[Opening Extracted information section]
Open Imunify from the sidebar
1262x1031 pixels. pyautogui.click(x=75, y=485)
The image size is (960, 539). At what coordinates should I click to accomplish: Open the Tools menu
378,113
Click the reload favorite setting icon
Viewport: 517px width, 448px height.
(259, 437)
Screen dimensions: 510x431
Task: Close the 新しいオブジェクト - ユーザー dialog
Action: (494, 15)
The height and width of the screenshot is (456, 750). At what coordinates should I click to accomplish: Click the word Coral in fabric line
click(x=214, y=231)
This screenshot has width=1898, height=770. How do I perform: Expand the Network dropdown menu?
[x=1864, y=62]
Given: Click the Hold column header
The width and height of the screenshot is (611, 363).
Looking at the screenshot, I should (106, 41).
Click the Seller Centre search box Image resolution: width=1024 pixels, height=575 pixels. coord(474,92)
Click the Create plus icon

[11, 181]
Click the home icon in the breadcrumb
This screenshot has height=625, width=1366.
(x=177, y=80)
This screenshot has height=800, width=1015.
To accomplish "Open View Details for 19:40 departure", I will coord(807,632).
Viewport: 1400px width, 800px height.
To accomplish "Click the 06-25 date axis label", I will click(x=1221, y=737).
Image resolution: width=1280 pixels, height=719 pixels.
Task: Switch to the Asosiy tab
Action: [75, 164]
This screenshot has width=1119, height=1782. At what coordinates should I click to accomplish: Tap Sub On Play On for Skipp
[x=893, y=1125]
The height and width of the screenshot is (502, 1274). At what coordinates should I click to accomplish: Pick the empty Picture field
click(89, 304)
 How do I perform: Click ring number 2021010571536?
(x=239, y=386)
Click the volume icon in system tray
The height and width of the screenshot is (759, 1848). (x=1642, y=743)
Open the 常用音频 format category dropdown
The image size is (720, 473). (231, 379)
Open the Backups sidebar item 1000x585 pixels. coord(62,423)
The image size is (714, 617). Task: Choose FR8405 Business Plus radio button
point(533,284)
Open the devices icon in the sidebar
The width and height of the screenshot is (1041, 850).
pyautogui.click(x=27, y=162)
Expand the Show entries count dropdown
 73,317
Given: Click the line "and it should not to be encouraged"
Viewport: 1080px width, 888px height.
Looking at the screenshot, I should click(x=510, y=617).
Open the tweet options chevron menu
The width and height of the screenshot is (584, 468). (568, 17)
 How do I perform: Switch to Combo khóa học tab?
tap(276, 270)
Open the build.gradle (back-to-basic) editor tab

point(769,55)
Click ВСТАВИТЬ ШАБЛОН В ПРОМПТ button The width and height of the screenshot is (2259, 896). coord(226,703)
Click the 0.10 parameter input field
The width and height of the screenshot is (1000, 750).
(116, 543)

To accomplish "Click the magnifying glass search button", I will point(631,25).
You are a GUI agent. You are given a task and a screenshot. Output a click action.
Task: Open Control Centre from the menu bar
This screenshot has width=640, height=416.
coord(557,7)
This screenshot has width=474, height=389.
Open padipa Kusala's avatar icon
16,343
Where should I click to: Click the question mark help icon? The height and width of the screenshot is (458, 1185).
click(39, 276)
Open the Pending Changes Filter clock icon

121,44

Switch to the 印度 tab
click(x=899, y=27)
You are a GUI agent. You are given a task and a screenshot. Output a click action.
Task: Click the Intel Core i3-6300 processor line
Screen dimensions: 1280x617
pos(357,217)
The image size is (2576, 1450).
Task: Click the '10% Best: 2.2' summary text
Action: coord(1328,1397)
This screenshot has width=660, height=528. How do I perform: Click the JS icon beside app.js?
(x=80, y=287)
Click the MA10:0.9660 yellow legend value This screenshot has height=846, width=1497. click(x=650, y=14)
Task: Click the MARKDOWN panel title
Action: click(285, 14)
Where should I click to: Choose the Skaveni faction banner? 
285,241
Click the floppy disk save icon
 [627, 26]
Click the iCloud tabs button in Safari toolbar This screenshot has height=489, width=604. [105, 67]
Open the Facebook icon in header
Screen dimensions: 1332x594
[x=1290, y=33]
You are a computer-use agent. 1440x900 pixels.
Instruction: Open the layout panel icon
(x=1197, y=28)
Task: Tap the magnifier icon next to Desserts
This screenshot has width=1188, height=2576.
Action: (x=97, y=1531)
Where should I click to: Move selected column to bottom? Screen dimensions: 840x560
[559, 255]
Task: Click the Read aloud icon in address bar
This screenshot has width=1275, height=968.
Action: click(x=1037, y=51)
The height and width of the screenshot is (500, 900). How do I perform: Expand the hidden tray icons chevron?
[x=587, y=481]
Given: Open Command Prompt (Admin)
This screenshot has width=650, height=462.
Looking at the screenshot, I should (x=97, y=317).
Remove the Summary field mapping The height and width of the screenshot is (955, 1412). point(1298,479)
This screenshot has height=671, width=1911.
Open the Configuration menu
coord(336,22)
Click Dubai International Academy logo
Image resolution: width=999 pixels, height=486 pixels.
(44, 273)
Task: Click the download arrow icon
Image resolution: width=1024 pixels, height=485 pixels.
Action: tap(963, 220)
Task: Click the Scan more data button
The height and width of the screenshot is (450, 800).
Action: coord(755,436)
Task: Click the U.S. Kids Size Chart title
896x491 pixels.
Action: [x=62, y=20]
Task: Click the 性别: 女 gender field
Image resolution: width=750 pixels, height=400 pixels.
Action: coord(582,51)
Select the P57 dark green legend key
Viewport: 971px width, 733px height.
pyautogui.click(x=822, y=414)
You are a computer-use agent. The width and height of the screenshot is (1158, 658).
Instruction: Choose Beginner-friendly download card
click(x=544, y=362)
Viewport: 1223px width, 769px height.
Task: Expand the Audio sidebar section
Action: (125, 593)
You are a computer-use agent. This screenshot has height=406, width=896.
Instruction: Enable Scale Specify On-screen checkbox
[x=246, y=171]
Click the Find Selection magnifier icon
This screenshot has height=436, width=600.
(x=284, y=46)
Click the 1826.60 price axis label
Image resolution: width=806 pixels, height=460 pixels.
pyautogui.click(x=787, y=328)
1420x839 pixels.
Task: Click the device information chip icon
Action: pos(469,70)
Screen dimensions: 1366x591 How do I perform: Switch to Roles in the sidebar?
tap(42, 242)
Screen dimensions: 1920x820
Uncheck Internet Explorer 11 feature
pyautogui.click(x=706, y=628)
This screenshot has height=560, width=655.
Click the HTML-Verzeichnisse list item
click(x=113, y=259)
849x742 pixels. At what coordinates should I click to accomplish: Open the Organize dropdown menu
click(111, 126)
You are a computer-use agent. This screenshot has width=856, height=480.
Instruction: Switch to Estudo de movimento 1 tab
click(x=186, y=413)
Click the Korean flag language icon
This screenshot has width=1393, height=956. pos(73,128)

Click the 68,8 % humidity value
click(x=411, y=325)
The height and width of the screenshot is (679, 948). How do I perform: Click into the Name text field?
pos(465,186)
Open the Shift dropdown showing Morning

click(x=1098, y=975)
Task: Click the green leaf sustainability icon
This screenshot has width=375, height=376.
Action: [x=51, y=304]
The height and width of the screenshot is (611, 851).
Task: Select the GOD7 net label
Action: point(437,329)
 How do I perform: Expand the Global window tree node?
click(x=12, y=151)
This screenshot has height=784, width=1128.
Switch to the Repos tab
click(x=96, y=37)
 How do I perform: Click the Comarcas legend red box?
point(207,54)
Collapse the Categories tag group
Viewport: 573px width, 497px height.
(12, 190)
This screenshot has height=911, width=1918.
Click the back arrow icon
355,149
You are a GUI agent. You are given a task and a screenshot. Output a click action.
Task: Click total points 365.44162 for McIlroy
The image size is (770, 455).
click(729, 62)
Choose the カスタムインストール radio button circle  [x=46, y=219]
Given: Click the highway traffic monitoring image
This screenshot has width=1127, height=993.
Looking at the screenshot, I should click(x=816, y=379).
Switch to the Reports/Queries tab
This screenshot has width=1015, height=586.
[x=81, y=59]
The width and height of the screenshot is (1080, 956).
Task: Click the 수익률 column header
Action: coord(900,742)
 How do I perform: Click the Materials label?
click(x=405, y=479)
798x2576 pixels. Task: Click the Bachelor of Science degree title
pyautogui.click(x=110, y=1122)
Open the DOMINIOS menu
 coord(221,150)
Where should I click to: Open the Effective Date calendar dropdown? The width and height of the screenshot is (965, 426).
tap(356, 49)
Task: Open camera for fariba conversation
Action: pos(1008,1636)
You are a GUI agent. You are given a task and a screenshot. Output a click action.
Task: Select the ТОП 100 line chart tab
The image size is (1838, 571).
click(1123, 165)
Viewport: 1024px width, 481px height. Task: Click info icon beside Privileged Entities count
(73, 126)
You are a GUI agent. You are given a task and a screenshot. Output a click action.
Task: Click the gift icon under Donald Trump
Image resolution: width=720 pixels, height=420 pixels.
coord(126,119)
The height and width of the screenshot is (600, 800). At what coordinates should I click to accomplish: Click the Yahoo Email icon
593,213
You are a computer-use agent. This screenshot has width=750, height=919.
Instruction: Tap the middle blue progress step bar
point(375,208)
[Closing Extracted information section]
[What is expected]
Will you return exactly the lines above from the one with "Image resolution: width=999" down to the one with "You are a computer-use agent. The", counting both as part of the range?

[Solution to the problem]
Image resolution: width=999 pixels, height=486 pixels.
(44, 273)
Task: Click the download arrow icon
Image resolution: width=1024 pixels, height=485 pixels.
Action: tap(963, 220)
Task: Click the Scan more data button
The height and width of the screenshot is (450, 800).
Action: coord(755,436)
Task: Click the U.S. Kids Size Chart title
896x491 pixels.
Action: [x=62, y=20]
Task: Click the 性别: 女 gender field
Image resolution: width=750 pixels, height=400 pixels.
Action: coord(582,51)
Select the P57 dark green legend key
Viewport: 971px width, 733px height.
pyautogui.click(x=822, y=414)
You are a computer-use agent. The width and height of the screenshot is (1158, 658).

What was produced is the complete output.